OEB: Bok Review: Macaulay The Tragedy of Power. _ by Robert E. Sullivan.

Individuals matter, but the extent of their importance is debatable. It is widely believed that if Macaulay had never come to India, or if he had not served the East India Company, India's system of education would have been different from what it is. By attributing to Macaulay a superhuman causality, this view makes education under colonial rule look rather too simple. In this volume, historian Robert E. Sullivan devotes no space whatsoever to question this popular wisdom. Rather, he appears to derive from it a rationale for his study of Macaulay's life and personality.

Sullivan stays well within the orbit of received wisdom on colonialism in the early 19th century when the educational history of India was supposedly shaped by the outcome of the so-called controversy between the Anglicists and the Orientalists. The controversy is believed to have been settled by Macaulay's minute. This document gained notoriety for its explicit articulation of contempt for India's traditions of knowledge and culture. The unabashed racist tone of this document makes it a darling of every guidebook writer for the Bachelor of Education degree.

Once you have read this note, you need not bother to grapple with the political economy of colonisation. You feel blissfully free to believe that the system of education under the colonial rule would have energetically cultivated India's indigenous languages and discouraged the use of English if Macaulay had never come to India or written that hateful note. Sullivan's treatment of Macaulay will give a further lease of life to this myth.

Sullivan starts his introduction to the volume by regretting what he terms the demotion of Macaulay from being considered an eminent Victorian. He notes that the Latin inscription below Macaulay's statue in Trinity College, Cambridge, gives him the credit for reforming “the letters and laws of India.” Sullivan says: “The tribute sounds like imperial hyperbole until you hear the voice of a fluent English speaker in a call centre in what was recently Bangalore and consider that in 1835 Macaulay, not yet 35, was instrumental in launching English as the subcontinent's shared language.”

┄┄┄┄┄┄┄┄┄┄

■ **Requests**:
a) Answer these questions using the Macaulay review:
(i) Which document is believed to have settled the controversy between the Anglicists and the Orientalists?
(ii) Where does the Latin inscription crediting Macaulay appear?
(iii) In what year, according to Sullivan, was Macaulay instrumental in launching English as the subcontinent's shared language?
b) Say whether each statement agrees with the Macaulay review. Answer yes or no, and quote the words that decide it.
(i) Sullivan questions the popular belief that Macaulay shaped India's education system.
(ii) Macaulay's minute became notorious for expressing contempt for India's traditions of knowledge and culture.
(iii) Macaulay was older than 35 in 1835.
c) Carry on the Macaulay review from its final sentence.
The items that come after this review are taken from a separate source.

┄┄┄┄┄┄┄┄┄┄

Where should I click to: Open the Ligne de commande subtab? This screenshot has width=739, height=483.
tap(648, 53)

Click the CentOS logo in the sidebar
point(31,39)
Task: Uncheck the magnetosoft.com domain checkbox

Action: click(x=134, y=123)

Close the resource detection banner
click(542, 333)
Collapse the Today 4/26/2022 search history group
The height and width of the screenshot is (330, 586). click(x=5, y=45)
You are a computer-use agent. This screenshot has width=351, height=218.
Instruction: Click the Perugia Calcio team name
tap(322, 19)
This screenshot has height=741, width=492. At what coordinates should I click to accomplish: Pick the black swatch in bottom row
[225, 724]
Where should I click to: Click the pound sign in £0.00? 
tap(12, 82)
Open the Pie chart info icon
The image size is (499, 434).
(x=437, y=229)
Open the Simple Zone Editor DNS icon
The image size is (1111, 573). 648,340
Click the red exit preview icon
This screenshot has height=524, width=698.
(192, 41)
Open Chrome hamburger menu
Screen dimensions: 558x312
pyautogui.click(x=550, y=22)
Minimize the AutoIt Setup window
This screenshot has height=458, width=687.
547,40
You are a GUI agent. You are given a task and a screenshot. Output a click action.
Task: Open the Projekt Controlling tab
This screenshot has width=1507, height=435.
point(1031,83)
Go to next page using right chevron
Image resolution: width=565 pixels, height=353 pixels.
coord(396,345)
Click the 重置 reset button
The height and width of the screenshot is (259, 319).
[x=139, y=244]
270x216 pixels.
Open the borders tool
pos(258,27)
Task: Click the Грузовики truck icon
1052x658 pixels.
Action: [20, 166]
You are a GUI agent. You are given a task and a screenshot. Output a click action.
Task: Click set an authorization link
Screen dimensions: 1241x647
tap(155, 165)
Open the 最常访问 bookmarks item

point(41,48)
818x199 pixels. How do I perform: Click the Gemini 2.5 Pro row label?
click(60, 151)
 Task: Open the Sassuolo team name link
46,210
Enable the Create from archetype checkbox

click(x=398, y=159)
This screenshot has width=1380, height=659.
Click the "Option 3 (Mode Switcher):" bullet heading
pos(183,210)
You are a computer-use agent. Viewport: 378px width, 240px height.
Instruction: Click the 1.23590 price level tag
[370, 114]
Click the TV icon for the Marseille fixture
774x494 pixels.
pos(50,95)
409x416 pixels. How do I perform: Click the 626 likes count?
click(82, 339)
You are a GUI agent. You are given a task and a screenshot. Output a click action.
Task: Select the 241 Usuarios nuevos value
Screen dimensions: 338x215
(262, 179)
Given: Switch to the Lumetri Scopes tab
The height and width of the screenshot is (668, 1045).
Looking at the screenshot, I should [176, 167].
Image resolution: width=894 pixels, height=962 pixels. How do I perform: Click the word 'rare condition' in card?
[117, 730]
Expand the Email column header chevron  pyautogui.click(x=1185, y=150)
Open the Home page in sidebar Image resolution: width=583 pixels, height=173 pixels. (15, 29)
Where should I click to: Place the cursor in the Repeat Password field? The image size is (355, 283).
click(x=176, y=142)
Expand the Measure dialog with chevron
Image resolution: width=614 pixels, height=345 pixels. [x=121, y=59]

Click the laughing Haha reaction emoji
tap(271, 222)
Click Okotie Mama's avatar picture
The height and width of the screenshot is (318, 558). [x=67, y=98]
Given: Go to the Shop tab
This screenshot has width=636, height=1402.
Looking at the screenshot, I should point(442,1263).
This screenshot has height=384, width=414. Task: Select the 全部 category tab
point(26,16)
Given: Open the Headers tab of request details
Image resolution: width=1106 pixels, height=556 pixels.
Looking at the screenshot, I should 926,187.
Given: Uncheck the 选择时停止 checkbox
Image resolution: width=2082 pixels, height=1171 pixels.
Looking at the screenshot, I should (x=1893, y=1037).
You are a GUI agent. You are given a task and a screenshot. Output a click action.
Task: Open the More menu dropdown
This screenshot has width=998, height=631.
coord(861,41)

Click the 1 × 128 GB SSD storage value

┄┄┄┄┄┄┄┄┄┄

■ **Outputs by task**:
a)
(i) Macaulay's minute.
(ii) Below Macaulay's statue in Trinity College, Cambridge.
(iii) 1835.

b)
(i) No: "In this volume, historian Robert E. Sullivan devotes no space whatsoever to question this popular wisdom."
(ii) Yes: "This document gained notoriety for its explicit articulation of contempt for India's traditions of knowledge and culture."
(iii) No: "in 1835 Macaulay, not yet 35, was instrumental in launching English as the subcontinent's shared language."

c)
We can well imagine why an Indian publisher has so promptly reprinted this ponderous book, first published — surprisingly, without much editorial attention being given — by Harvard University Press. The vast and strenuous effort that has gone into its making is not easy to appreciate unless one shares Sullivan's premise that Macaulay did indeed leave his personal stamp on India by shaping its system of education and by preparing an early draft of the codes of civil and criminal procedures.

The author has not succeeded in his attempt to make the reader feel fascinated by Macaulay as a person. Is it because the scholarly effort put in to build an image of Macaulay as a great, though tragic, thinker and public figure is not good enough, or is it because the method and style are so unattractive? Perhaps, it is both.

Untenable

The tragic greatness Sullivan attributes to Macaulay is hardly convincing. The evidence he advances to support his view that Macaulay left important and lasting legacies lacks plausibility. For instance, he cites Nehru as an example of “the success of Macaulay's much-deprecated project of ‘forming a class who may be interpreters between us and the millions whom we govern, a class of persons Indian in blood and colour but English in taste, in opinions, in morals and in intellect'.” Even Nehru's worst critics would find it untenable. That Sullivan regards a statesman and freedom fighter of the stature of Nehru, who spent more than a decade of his political life in British jails, as an example of Macaulay's legacy should suffice to indicate the quality of historical sense underpinning this work. As for Macaulay himself, he remains a dated historical figure, afflicted by the contradictions typical of many of his contemporaries, between visions of liberal reform and the impulse to conquer and kill. It is good for him that he wrote a multi-volume history of his own country which is currently desperate to find material that might inspire its youth — including the progeny of immigrants from the former colonies — with nationalistic fervour.